Source: - A study conducted on Early Grade Reading and Mathematics Assessment EGRA/EMGA in Ghana has revealed that about 90 percent of pupils in basic schools cannot read or understand what they read.
The study, which was conducted in 2013, published in May 2014, and sampled 7,923 pupils across the country also revealed that 4,148 pupils, representing 50.7% cannot read at all while 3,344 representing 43.8% could read few words without understanding them.

The report further revealed that only 3.7% pupils could read and understand and only 1.8% could read proficiently and understand.

Elaborating on the report on the Citi Breakfast Show, the Head Inspector of schools in the Northern Region, Alhaji Mohammed Issah Abah, said some of pupils read “12 correct words per minute” but could not understand what they read.
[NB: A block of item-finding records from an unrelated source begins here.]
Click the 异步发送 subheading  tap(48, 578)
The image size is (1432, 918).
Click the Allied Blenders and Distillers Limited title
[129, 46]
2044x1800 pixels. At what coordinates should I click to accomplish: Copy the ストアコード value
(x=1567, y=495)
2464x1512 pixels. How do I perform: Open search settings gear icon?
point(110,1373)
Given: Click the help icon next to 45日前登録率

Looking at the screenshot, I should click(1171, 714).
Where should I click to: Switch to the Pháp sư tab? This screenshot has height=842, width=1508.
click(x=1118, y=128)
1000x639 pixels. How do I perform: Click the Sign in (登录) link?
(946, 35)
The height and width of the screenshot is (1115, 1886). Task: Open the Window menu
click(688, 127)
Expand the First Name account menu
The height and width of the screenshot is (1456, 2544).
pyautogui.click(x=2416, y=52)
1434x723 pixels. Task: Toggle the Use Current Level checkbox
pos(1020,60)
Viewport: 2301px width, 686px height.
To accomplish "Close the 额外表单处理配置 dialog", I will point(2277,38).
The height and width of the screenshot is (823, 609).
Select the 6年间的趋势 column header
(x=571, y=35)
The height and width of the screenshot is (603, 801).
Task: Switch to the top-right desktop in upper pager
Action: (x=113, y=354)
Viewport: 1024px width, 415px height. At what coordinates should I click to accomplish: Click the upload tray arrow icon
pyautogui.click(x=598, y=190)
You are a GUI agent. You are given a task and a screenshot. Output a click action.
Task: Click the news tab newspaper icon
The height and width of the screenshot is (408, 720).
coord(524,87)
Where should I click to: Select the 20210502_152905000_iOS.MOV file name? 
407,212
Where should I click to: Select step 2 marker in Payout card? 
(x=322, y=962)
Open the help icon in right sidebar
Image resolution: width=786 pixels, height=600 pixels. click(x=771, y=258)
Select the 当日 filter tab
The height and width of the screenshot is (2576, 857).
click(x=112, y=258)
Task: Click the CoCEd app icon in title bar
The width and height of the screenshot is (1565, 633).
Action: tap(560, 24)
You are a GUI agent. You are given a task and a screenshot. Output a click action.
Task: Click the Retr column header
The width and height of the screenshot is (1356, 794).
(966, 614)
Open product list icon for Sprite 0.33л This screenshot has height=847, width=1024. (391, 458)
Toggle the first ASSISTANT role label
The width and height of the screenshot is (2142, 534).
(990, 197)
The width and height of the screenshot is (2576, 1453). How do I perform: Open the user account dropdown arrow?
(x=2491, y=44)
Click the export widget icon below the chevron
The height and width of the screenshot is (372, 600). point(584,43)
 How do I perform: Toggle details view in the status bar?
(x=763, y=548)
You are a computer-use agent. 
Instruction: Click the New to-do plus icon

He described the situation as worrying, saying “we should be worried about the situation because if you look at English language, it has become the medium of instruction in our school. Exams are written in English, questions are set in English and the students respond in English and so if they cannot read, how are they going to respond appropriately to be able to pass.”

Alhaji Abah attributed the problem to lack of teaching and learning materials to enhance students’ understanding in the various subjects.

“We cannot put the blame on one side. We are a number of stakeholders in education; government, teachers, parents and the learner himself or herself…we still have a role to play. I know government is doing its best by providing infrastructure; they are doing their best by also providing desks but as an inspector of schools, when I go round, the issue of inadequacy comes up. They [learning and teaching materials] are there but they are not adequate…”

He pointed out that teachers in the region have also partly contributed to the problem since they fail to adequately prepare before lessons begin.

“You go to some of the areas and teachers do not prepare lesson notes. Their presence in the school is even questionable even though in recent times, there has been an improvement.”

Alhaji Abah called on teachers and various stakeholders to devise measures to reverse the trend.

The report comes months after the global school rankings which placed Ghana at the bottom was released.

The ranking put Asian countries in the top five spots and other African countries at the bottom.